An opportunity cost is an economic concept that recognizes that every decision we make has a cost associated with it. When I purchase a car for $20,000 the cost is really greater than $20,000 because I forgo the use of the $20,000 to either invest or purchase another item. If I choose to sleep late, I forgo the opportunity of using the time to do something else.
Many decisions we make have long-term implications. Attending college after high school is one. A few high school graduates are so skilled in an area that they would earn more by forgoing a college education. Does the difference in income justify the expense of attending school and the higher expected income? Download our free interactive exercise found in our lesson Opportunity Cost - The Cost of Every Decision (written in Excel). It is intended to help think through the process of choosing whether or not to attend college by examining your opportunity cost. (It is not intended to precisely calculate your opportunity cost.)
Smoking cigarettes is another decision that carries a very high opportunity cost. In addition to the cost of the cigarettes there are added insurance costs, health related expenses, lost income from missing work due to health issues, and the lost opportunity to invest the money spent on tobacco. The attached USA Today story estimates the cost of smoking could be as high as $2 million over a lifetime.

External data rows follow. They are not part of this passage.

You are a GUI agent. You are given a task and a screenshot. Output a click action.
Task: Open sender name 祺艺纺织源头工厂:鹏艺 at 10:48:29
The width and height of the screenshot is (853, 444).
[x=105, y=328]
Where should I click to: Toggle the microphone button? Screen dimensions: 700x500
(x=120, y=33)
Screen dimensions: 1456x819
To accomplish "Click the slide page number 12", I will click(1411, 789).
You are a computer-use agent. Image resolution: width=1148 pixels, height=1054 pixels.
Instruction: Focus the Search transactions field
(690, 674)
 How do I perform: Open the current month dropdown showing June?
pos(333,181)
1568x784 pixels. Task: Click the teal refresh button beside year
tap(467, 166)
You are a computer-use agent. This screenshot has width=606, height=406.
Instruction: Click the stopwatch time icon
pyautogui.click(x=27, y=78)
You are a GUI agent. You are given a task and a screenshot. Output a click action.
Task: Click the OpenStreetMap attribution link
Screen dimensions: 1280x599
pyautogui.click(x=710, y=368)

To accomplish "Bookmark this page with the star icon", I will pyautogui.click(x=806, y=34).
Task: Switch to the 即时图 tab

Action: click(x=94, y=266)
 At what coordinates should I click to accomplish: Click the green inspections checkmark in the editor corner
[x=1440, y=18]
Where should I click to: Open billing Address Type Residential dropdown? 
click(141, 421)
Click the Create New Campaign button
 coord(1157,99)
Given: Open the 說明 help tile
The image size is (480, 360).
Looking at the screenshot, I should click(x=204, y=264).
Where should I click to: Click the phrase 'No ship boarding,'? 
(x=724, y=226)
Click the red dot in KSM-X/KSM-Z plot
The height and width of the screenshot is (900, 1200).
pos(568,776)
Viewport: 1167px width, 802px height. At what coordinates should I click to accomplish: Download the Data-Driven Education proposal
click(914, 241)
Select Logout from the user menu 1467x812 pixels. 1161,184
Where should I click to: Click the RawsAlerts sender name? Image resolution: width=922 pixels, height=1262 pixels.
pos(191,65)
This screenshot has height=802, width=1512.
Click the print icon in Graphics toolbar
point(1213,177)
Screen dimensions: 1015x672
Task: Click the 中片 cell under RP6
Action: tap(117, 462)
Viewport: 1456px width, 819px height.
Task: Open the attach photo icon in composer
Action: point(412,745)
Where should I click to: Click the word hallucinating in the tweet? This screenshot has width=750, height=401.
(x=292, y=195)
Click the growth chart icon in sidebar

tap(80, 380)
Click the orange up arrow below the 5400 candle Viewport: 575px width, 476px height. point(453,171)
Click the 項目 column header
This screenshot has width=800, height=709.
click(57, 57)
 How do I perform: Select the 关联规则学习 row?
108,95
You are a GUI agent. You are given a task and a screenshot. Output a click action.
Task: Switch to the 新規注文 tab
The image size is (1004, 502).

I am more responsible with my time and money when I consider the opportunity costs of decisions I make. I do less impulse buying, more research on investment options, and take a harder look at my priorities. I am happier because I am more confident in the decisions I have made. Ponder your opportunity costs, and the fact they go beyond the mere cost of an item you purchase or the time you spend doing something. I believe you will be glad you did.